John Cryan doit résoudre la quadrature du cercle chez Deutsche Bank
John Cryan, le futur directeur général de Deutsche Bank, est précédé d’une réputation flatteuse pour avoir contribué à la première phase du redressement d’UBS, dont il était directeur financier entre 2008 et 2011. Une partition tout aussi compliquée l’attend chez la banque allemande, où il remplacera Anshu Jain le 1er juillet, et où il cohabitera avec Jürgen Fitschen pendant un an.
L’action Deutsche Bank, qui a pris plus de 8% en séance en réaction à sa nomination, traitait avant cette annonce à 0,6 fois l’actif net comptable estimé pour 2016 et affichait sur 2015 une sous-performance de 3,5 points par rapport à l’indice sectoriel Euro Stoxx. Un retard qui reflète tout à la fois la faible rentabilité de la banque, estimée sous les 10% en 2017, un niveau de fonds propres jugé limite, des risques juridiques toujours élevés, et une stratégie moins convaincante que celle d’autres grands concurrents.

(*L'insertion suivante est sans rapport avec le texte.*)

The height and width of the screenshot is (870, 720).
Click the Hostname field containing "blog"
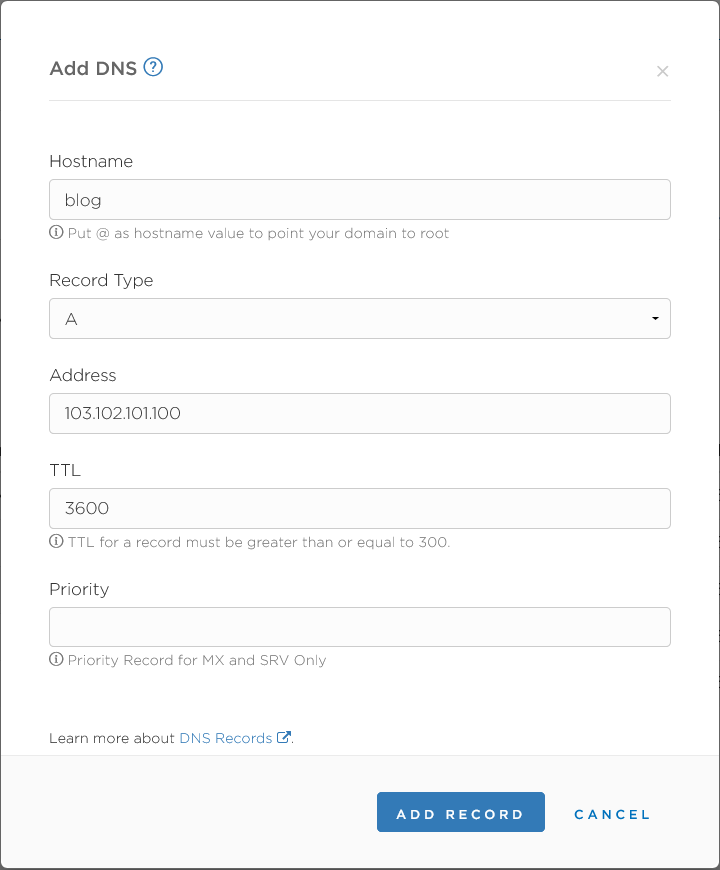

L’arrivée de John Cryan annonce-t-elle un revirement stratégique, alors que le plan 2020 présenté fin avril par le tandem Jain/Fitschen a déçu? Certains en doutent. «Il y a hélas des raisons d’être sceptique dans la mesure où le nouveau CEO n’apporte pas de sang neuf (à l’instar de Mr Thiam à la tête de Credit Suisse) et où Jürgen Fitschen restera en partie aux commandes du navire pendant près d’un an», estimaient même les analystes de Natixis. John Cryan est membre du conseil de surveillance qui a approuvé ce plan.
Le nouveau patron se heurtera surtout au même dilemme que ses prédécesseurs. Deutsche Bank apparaît aujourd’hui comme la dernière banque de financement et d’investissement (BFI) européenne d’envergure mondiale. Certains lui ont conseillé de se muer en Goldman Sachs européen, en se retirant de ses activités de détail. Mais à la différence de sa concurrente américaine, «Deutsche Bank utilise deux fois plus de bilan pour extraire la même unité de profit», note Huw Van Steenis, chez Morgan Stanley. «C’est la priorité à régler compte tenu du fait que Deutsche Bank présente un ratio de levier inférieur à celui de ses concurrents», ajoute l’analyste. Pour ses homologues de Credit Suisse, «la faible rentabilité de corporate banking & securities (les activités de marché, ndlr) est le plus grand défi du groupe, d’autant plus avec un ratio de levier à 5%», l’objectif que Deutsche Bank s’est fixé à horizon 2020, contre 3,4% aujourd’hui.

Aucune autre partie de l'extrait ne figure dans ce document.